The album’s crux can be captured in the dynamic between “Ship of Promises”—another classic transformation narrative about physical distance and enchanted spaces—and “Home,” in which the titular sphere becomes a twisted and apocalyptic space. On the former O’Brien sings: “You see a mask from your window at night / So you wake and you go outside / And you put it on / And they treat you in a different way / But you can’t understand what they say / After you put it on,” and in these plaintive lines he captures the simplicity and urgency of the album’s metaphors: sudden and unalterable transmutation is followed by flight, an inevitable incompatibility with home.

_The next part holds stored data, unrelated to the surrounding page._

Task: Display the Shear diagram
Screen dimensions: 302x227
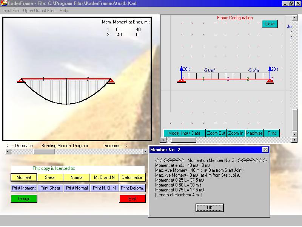Action: 50,177
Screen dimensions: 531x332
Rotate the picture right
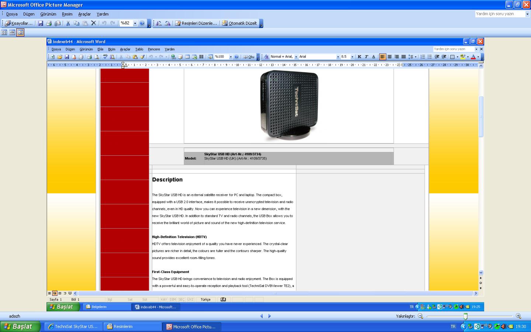tap(168, 23)
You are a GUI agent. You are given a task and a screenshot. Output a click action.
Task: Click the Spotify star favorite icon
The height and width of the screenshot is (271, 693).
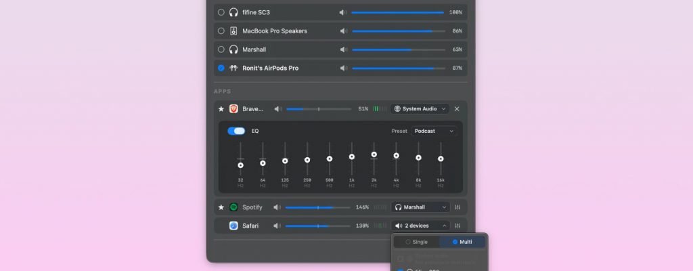pos(221,207)
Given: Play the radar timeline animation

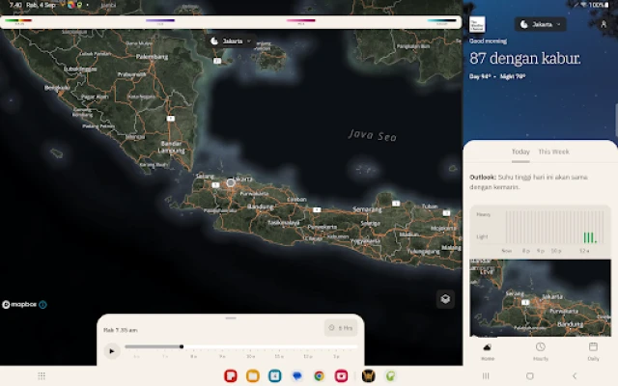Looking at the screenshot, I should 112,350.
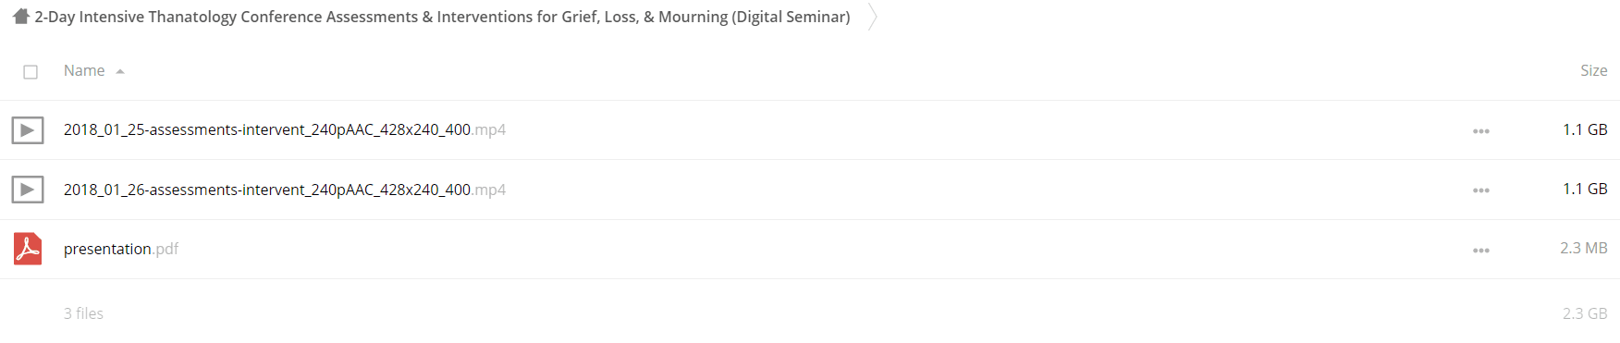Screen dimensions: 1620x343
Task: Click the 1.1 GB size of 2018_01_25 video
Action: 1585,129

On “Home,” where the narrator tries to return from his ship of promises (where, it should be noted, he “just could not care less” anymore), those former comforts become part of a cathartic sacrifice. As the toms merrily bounce along and a folksy, small piano line plinks downward, O’Brien sings on a minimalist diddy: “The mother prepares the weapon / Before handing it to son / Who watches as daddy runs.” And then, sparer still, “The flames wander through the city / And set fire to the sea / And out of the blaze appears a face.” The narrator of Becoming a Jackal submits to his basest instincts in a bid for self-reliance, sees himself transformed and recognizes, unapologetically, what he’s become. Fair to say that we’re beyond this kind of linearity, well into ironic appropriation and deconstruction and hybridism, but it’s hard to deny the efficacy of O’Brien’s delivery, the tunefulness of his poetry.

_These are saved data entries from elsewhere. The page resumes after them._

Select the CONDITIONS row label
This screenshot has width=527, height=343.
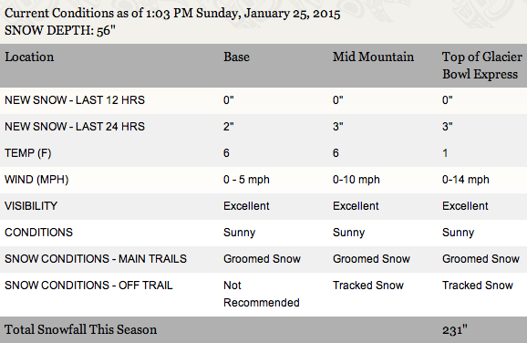click(x=38, y=233)
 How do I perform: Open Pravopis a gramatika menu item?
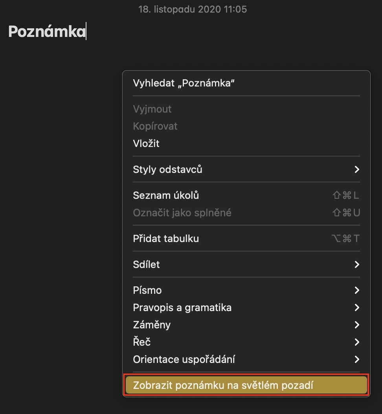click(x=182, y=308)
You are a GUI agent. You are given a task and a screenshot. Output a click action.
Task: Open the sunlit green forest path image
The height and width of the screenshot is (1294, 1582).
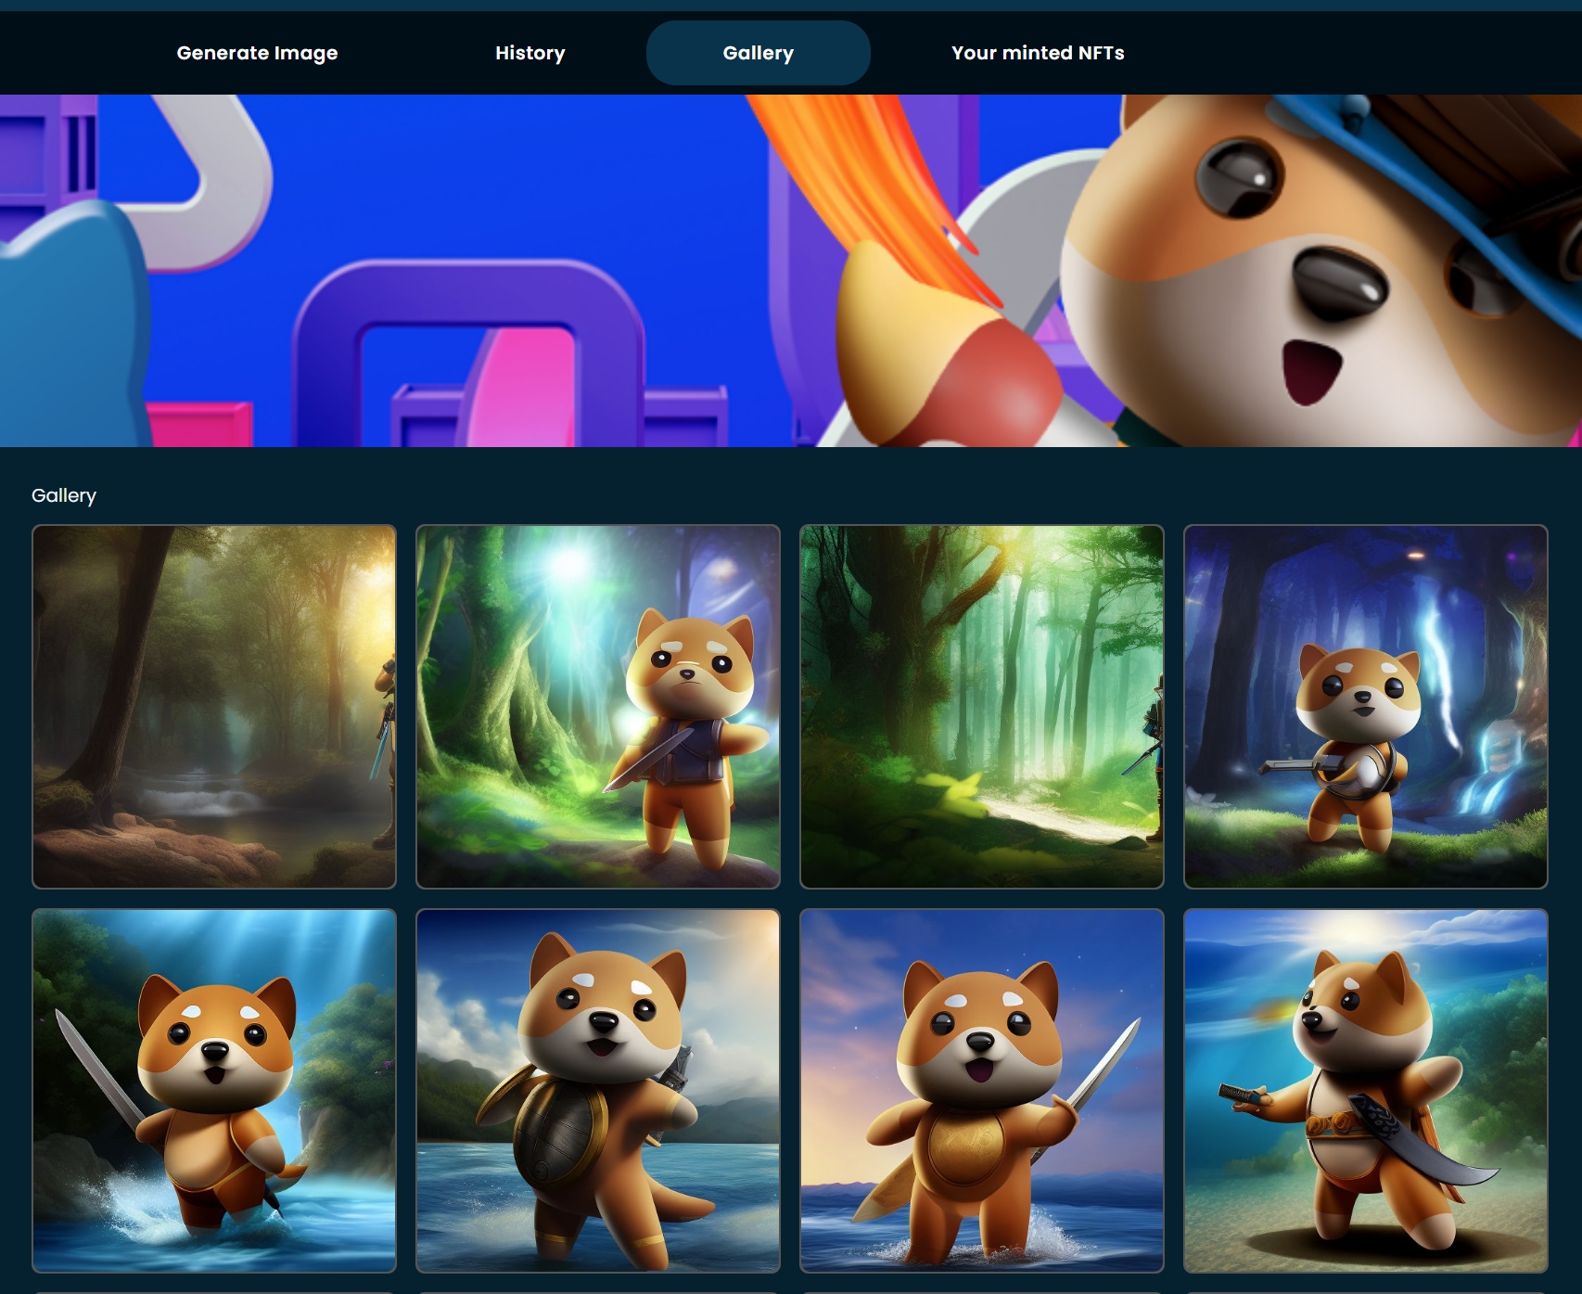(981, 707)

The problem, such as it is, is that O’Brien’s targets are as obvious as those old modernists’, whose warning about dehumanization and the powers that be are met with a resounding “well, yeah” by a generation for whom Vietnam isn’t a source of alienation but an historical footnote. What’s an album that targets the church as non-transformative and routine, just “checking in at the sound of the bell,” to those of us who see the extent of the church’s utterly despicable practices? What is targeting the state for those of us for whom Iraq has become a Zen state of never ending war? Becoming a Jackal may be a modern album, but it certainly isn’t current.
The occasional Conor Oberst comparisons aren’t wholly inappropriate, O’Brien conjuring world-weary traditionalism in at least equal amounts to Oberst’s forced Americana. But there’s a tendency to view this kind of music from outside the thing, to view traditionalism as an exercise that can no longer be genuine so much as genre exercise. The intuitively penned vocals and backups, the immaculate production, the uncomplicated, unpretentious instrumentation: it’s miraculous that a morality tale like this, even with the occasional intercession of brass or strings, can come across as sincerely as a person simply offering his reflection on the crucible experience of attaining adulthood. In other words, Becoming a Jackal is downright convincing—maybe sustaining—even these few weeks after first hearing the thing. I’m surprised, though maybe I shouldn’t be, by just how cool and atypical that feeling is.